Se Hun Myoung^‡, Jung-Goo Myoung^§, Min-Su Woo^|, Maeng Jin Kim^¶, Min Gu Kang^#, Joo Myun Park^#

‡ National Institute of Fisheries Science, Tongyeong, Republic of Korea

§ Korea Institute of Ocean Science and Technology, Busan, Republic of Korea

| Korea Institute of Ocean Science and Technology, Ulleung, Republic of Korea

¶ National Institute of Fisheries Science, Incheon, Republic of Korea

# Korea Institute of Ocean Science and Technology, Uljin, Republic of Korea

Corresponding author: Joo Myun Park ( joomyun@gmail.com )

Academic editor: Ronald Fricke

This is an open access article distributed under the terms of the Creative Commons Attribution License (CC BY 4.0), which permits unrestricted use, distribution, and reproduction in any medium, provided the original author and source are credited.

Citation: Myoung SH, Myoung J-G, Woo M-S, Kim MJ, Kang MG, Park JM (2023) New record of Chromis weberi (Actinopterygii: Ovalentaria: Pomacentridae) from Jeju Island, southern Korea.
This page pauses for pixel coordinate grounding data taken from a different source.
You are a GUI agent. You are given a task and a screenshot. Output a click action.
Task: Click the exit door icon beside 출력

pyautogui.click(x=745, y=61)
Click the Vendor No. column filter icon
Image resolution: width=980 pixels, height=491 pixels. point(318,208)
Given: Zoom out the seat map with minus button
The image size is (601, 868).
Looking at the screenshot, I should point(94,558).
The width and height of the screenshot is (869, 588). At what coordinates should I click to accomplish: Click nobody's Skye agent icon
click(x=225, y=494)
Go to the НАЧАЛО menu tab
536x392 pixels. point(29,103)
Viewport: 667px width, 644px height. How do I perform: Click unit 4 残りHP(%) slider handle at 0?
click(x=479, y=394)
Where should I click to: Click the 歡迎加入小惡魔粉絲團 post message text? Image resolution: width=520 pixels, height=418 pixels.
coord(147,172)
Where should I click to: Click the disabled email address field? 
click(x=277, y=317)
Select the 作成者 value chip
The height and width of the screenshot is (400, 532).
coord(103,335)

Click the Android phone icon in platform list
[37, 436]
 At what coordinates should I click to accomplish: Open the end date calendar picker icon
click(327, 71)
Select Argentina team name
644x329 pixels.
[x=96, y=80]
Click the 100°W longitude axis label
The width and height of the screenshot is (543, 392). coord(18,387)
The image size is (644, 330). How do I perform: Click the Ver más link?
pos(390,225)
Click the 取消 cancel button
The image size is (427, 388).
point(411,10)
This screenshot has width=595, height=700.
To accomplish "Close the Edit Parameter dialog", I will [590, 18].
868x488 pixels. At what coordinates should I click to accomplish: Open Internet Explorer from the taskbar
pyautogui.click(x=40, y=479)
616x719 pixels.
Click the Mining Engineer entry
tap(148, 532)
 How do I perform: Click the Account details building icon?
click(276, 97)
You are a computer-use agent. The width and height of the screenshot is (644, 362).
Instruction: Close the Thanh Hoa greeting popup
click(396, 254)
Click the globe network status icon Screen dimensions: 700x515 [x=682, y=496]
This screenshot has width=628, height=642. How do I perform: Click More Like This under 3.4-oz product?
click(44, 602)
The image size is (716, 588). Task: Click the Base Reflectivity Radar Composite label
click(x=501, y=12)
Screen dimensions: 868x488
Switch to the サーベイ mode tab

Acta Ichthyologica et Piscatoria 53: 89-94. https://doi.org/10.3897/aiep.53.103531

ZooBank: urn:lsid:zoobank.org:pub:0829E904-D9F3-4ABF-8F8F-6D2D59663627

Abstract

Discovering tropical marine species outside of their distribution limits is important for evaluating the impact of climate change on marine ecosystems. One specimen (31.6 mm standard length) of a tropical fish, Chromis weberi Fowler et Bean, 1928, representing the family Pomacentridae, was first recorded from Jeju Island, Korea, on 8 December 2021. It was characterized by black posterior margins of the preopercle and opercle and black upper and lower lobes of the caudal fin. A specimen of this species collected from Munseom was distinguished from Chromis xanthura (Bleeker, 1854) based on distinct differences in the tips of the upper and lower caudal fin lobes, which are not black in C. xanthura. In addition, C. weberi was easily distinguished from the other four species in the genus Chromis, by the mitochondrial DNA cytochrome c oxidase subunit I gene sequence (345 bp), with genetic distances ranging from 0.130 to 0.252. This study documents the first record of C. weberi in temperate Korean waters, implying a poleward range expansion for this species. The Korean name ‘geom-eun-jeom-ggo-ri-ja-ri-dom’ has been proposed for C. weberi.

Keywords

Chromis species, mt DNA-COI, northernmost record, Northwest Pacific, Weber’s chromis

Introduction

Damselfishes (Pomacentridae) are usually distributed in the tropical Indo–Pacific region and occasionally in warm temperate seas (Allen 1991; Nelson et al. 2016). The family Pomacentridae comprises 348 species belonging to 28 genera worldwide, of which 105 species from 17 genera are distributed in Japan and adjacent sea areas (Aonuma et al. 2013). However, only 20 species from seven genera have hitherto been recorded in Korean waters (Marine Biodiversity Institute of Korea 2022). Damselfishes are morphologically deep and laterally compressed, with a relatively small body and mouth. They often have incomplete lateral line scales, and display color variation among individuals of the same species and locality (Froese and Pauly 2022). In addition, they lay elliptical demersal eggs guarded by males (Carpenter and Niem 2001; Froese and Pauly 2022).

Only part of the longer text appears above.